How Predictable Is Language Model Benchmark Performance?
We investigate large language model performance across five orders of magnitude of compute scaling, finding that compute-focused extrapolations are a promising way to forecast AI capabilities.
- We investigate large language model performance across five orders of magnitude of compute scaling in 11 recent model architectures at 36 different model sizes.
- We present data on performance in BIG-Bench and MMLU, covering a range of model sizes and architectures.
- We examine trends in performance, showing a fairly smooth relationship between overall performance and scale, consistent with an S-curve.
- We outline an approach for predicting benchmark performance based on compute scaling.
- We back-test predictability of aggregate benchmark performance using this approach, showing that performance is moderately predictable from compute scaling.
- We show that individual benchmark tasks are less predictable, but remain more predictable than chance or a simple per-task average baseline.
- We conclude that compute-based extrapolations are a promising way to forecast AI capabilities.
Scaling laws allow prediction of a model’s loss from model and dataset sizes. However, scaling does not directly predict a model’s performance on downstream tasks - as assessed through benchmarks. To bridge this gap, we build on pre-existing methods and fit model performance against scaling laws. We then use back-testing to evaluate how well these fits can predict benchmark performance.
First, we use scaling laws to map models to loss according to model size, N, and dataset size, D. Loss can equivalently be expressed in terms of scaled compute - the compute required to achieve this loss under optimal scaling of N and D. This allows every model in our dataset to be associated with its scaled compute, as shown in Figure 1.
Subsequently, we fit curves relating benchmark performance to loss.
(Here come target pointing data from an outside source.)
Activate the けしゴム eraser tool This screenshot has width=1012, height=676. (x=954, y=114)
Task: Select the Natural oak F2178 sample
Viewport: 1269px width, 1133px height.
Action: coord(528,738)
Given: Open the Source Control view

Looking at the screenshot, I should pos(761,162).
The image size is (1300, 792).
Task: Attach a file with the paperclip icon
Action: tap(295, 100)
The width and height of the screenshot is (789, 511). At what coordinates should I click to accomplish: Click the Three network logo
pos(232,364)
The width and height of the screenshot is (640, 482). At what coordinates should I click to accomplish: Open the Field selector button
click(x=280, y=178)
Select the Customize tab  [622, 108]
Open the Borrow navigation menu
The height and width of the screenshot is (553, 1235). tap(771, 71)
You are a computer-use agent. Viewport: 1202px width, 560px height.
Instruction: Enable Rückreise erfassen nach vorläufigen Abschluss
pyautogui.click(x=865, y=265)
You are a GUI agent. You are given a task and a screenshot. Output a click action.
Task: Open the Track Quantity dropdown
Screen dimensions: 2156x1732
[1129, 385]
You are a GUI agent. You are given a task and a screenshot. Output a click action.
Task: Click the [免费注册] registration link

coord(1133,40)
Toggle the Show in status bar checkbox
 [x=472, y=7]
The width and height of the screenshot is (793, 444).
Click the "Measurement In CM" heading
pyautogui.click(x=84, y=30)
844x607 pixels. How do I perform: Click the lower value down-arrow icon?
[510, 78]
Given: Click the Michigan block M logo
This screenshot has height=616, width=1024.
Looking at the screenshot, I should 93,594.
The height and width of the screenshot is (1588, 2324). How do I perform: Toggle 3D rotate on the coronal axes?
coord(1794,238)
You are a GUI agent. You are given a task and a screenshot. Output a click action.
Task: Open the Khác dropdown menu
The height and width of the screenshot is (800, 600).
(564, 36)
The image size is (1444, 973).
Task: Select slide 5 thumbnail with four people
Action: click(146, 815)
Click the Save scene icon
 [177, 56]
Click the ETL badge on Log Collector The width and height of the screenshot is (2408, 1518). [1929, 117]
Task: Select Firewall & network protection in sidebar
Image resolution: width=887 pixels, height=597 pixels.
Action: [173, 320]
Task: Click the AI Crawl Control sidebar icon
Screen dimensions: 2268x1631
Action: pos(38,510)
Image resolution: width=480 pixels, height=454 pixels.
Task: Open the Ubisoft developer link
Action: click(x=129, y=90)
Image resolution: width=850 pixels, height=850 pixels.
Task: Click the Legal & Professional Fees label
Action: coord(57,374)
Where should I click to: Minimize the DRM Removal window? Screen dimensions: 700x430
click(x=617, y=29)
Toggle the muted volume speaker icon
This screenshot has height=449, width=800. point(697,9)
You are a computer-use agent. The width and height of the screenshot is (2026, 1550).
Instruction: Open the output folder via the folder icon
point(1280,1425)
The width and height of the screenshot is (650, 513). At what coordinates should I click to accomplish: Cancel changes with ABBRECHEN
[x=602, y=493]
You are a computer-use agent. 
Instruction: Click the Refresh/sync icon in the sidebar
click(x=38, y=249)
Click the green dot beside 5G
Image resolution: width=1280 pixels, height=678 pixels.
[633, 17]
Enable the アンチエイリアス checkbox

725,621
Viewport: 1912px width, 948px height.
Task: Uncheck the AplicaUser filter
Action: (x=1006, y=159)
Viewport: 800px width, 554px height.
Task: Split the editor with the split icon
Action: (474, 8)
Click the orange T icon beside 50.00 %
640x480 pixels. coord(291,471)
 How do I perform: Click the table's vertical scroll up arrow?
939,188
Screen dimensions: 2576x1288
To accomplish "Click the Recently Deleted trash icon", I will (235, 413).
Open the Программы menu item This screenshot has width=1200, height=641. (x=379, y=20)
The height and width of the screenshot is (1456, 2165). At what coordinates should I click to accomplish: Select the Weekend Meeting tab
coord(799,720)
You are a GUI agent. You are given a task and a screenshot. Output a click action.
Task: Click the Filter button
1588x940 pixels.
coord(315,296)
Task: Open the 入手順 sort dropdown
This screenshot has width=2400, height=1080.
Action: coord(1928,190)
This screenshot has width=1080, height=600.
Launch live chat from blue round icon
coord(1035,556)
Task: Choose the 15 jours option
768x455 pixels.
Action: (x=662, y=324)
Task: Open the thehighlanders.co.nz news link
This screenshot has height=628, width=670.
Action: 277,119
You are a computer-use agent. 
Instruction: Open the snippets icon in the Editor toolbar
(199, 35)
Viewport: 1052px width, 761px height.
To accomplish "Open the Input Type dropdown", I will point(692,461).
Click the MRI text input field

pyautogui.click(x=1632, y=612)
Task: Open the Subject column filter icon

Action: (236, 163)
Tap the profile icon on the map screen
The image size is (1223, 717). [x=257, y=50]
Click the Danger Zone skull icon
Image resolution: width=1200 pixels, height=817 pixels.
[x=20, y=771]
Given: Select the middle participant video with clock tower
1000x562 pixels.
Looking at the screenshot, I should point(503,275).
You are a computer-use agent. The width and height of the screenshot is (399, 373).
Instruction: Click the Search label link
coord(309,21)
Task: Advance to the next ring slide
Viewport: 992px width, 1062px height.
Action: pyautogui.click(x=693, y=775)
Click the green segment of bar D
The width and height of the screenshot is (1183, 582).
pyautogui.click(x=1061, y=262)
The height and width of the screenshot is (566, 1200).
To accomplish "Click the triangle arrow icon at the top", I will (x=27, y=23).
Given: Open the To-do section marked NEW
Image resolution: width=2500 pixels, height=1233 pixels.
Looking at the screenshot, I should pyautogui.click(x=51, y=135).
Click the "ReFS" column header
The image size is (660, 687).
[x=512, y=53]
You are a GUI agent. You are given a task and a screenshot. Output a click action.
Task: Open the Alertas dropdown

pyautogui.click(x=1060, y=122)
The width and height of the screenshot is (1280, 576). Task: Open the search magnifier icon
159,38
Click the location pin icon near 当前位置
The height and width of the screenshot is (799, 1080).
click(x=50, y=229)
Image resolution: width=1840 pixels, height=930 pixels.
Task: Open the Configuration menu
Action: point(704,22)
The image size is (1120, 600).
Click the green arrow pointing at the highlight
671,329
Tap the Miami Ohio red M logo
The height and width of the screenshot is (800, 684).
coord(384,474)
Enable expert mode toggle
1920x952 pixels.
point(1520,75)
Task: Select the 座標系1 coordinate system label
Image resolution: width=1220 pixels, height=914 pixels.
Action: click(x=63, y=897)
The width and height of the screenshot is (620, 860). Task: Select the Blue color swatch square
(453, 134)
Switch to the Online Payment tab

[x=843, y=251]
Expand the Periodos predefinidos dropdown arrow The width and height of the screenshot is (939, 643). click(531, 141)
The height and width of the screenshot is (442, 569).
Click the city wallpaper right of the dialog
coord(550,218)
This leads to fits like those in Figure 2, predicting performance from loss (expressed as scaled compute). We favor simple forms with few parameters throughout this work, as we typically have small datasets on the order of tens of datapoints per task. To evaluate predictability, we perform back-tests: we hold out points to the right of the loss-performance curves when fitting, and then assess error in the predictions. We investigate fits for aggregate benchmark performance and individual benchmark tasks.
Aggregate benchmark performance is fairly predictable from scaling, as shown in Figure 2. Using a sigmoid fit to predict across an OOM of scaling, mean absolute error is 6 percentage points (pp). Prediction requires some pre-existing progress: steep increases in performance make it difficult to predict far ahead using only data from low-performing models. Error gradually increases as one extrapolates further ahead, as shown in Figure 3. If current trends persist, our extrapolation suggests BIG-Bench could exceed human-level performance (80%) around 6e25 FLOP scaled compute, with ~90% chance of reaching this level by 5e26 FLOP.
Individual tasks are highly variable in their scaling, and the sharp emergence of capabilities can make it difficult to predict performance. Figure 4 shows qualitative examples - ranging from well-predicted tasks to those where scaling clearly deviates from a sigmoid. Nevertheless, performance on individual benchmark tasks is significantly more predictable than chance or a simple baseline, as shown in Figure 3. The distribution of errors across tasks is fat-tailed: over half of tasks can be predicted with less than 10% error, but some tasks have substantially higher error, particularly tasks using multiple choice as their preferred metric (discussed in more detail within the full report). Figure 4 also illustrates why previous analyses that examined a small number of models found performance was unpredictable from scaling, whereas a larger data series shows significant (but imperfect) predictability.